What is spontaneous combustion?

by Mike on March 19, 2010

Spontaneous combustion is the ignition of a combustible material without the application of external heat or flame. The self-generated heat produced by cotton soaked in oil and confined in a poorly ventilated room sometimes becomes sufficient to ignite the cotton. Fires started by 1 spontaneous combustion are common in coal mines, owing chiefly to the rapid oxidation of coal dust when it comes in contact with air. Damp or improperly cured hay, especially of the legume variety, is particularly subject to self-generated heat.

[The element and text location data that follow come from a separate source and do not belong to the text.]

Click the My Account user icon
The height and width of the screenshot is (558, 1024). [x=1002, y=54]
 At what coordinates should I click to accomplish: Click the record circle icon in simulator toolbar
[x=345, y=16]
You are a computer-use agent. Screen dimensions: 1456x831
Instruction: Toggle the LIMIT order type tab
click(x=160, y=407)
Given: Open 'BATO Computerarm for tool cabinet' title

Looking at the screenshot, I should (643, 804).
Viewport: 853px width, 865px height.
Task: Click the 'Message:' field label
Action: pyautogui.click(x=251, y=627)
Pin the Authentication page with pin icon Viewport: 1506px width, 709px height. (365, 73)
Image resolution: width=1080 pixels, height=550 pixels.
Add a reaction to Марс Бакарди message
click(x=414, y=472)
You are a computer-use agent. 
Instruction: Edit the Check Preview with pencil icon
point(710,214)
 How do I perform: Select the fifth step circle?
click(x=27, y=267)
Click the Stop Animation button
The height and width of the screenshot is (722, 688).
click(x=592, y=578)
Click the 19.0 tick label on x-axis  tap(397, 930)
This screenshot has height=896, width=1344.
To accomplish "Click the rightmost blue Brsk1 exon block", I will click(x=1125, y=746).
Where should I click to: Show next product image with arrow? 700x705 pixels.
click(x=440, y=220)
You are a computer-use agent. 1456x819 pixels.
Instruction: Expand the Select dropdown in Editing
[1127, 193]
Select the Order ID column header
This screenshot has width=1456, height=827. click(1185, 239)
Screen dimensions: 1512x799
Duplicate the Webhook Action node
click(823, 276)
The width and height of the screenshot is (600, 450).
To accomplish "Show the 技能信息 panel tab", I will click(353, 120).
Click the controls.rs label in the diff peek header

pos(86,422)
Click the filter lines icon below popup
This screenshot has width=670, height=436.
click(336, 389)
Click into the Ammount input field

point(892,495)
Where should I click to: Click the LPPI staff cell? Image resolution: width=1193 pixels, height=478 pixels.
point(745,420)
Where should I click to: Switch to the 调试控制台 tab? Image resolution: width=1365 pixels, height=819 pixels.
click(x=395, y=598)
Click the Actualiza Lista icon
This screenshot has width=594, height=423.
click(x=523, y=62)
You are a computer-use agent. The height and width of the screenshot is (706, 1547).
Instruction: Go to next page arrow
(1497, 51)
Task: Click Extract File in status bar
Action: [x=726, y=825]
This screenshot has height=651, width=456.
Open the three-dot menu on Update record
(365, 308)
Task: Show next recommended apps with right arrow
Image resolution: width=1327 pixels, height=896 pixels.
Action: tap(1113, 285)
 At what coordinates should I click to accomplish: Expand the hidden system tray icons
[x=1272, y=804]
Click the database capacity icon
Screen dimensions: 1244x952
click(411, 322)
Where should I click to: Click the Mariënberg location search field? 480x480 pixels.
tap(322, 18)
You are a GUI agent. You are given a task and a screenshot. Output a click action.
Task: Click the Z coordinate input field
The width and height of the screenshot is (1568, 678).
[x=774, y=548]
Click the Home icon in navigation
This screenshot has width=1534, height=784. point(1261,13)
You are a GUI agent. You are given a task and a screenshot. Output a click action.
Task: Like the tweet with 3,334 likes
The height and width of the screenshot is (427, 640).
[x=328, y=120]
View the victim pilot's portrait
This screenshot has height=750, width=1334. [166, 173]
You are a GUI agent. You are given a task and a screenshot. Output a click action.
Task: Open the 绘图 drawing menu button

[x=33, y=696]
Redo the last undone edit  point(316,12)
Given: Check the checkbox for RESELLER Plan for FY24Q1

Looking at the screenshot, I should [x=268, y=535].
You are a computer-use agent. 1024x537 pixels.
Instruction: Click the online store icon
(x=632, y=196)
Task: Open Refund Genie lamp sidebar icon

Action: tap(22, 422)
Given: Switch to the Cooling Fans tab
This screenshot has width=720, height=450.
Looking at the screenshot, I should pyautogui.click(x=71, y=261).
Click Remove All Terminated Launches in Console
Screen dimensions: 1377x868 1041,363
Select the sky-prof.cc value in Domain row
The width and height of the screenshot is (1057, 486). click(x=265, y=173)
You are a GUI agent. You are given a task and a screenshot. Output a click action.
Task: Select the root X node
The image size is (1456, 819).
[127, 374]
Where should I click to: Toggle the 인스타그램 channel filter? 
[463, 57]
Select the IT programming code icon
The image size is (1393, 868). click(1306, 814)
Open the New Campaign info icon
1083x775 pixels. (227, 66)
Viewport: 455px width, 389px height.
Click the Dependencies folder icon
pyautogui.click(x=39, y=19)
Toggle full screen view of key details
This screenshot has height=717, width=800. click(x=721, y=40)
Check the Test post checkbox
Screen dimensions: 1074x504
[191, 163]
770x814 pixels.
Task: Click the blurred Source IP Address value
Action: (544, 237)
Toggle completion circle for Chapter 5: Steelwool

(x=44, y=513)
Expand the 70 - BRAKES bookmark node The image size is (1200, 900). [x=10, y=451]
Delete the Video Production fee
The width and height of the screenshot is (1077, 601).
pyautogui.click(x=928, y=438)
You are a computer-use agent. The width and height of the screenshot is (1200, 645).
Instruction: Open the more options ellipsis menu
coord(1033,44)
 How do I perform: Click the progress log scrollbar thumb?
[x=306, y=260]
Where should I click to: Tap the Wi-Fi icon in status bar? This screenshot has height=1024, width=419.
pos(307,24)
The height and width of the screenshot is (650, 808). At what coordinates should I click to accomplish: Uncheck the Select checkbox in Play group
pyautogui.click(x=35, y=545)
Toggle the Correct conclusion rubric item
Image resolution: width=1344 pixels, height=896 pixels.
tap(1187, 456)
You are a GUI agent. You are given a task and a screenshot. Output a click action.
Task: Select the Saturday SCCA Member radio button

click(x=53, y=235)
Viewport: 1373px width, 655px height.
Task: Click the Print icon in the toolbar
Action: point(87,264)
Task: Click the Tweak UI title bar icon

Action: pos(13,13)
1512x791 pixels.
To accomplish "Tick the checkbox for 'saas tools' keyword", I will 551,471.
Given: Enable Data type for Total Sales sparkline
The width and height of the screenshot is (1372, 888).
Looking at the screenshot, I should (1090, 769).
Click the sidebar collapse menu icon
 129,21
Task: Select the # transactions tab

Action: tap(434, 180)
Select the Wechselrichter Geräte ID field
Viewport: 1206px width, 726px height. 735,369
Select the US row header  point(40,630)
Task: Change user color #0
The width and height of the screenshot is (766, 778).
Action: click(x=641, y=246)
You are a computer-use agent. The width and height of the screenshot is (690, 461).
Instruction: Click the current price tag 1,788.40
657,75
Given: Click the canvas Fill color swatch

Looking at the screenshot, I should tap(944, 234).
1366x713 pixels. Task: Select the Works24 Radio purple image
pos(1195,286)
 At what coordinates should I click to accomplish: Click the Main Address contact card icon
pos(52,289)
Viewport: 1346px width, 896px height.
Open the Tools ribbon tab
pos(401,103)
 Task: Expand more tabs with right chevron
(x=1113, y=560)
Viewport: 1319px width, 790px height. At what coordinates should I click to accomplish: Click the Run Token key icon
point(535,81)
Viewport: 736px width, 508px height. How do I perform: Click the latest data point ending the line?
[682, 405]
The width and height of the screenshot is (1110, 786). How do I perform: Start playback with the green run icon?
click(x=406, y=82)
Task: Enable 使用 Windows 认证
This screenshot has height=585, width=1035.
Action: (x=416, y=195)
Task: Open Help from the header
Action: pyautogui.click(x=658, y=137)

If a pile is large enough to afford the necessary insulation the self-generated heat will proceed to such a temperature that a small amount of air filtering into the pile will produce self-ignition. It is generally believed that the initial heat is generated by the fermentation of microorganisms, such a bacteria, yeast’s arid molds, which multiply rapidly in damp hay, grain, manure and other vegetable products and which are killed by their own heat at a temperature somewhere in the neighborhood of 160 degrees Fahrenheit. The subsequent higher temperature required to ignite the substance may be the result of purely chemical processes. Although the theories seeking to explain spontaneous combustion in damp vegetable matter are legion, very little is actually known of the exact cause of this phenomenon.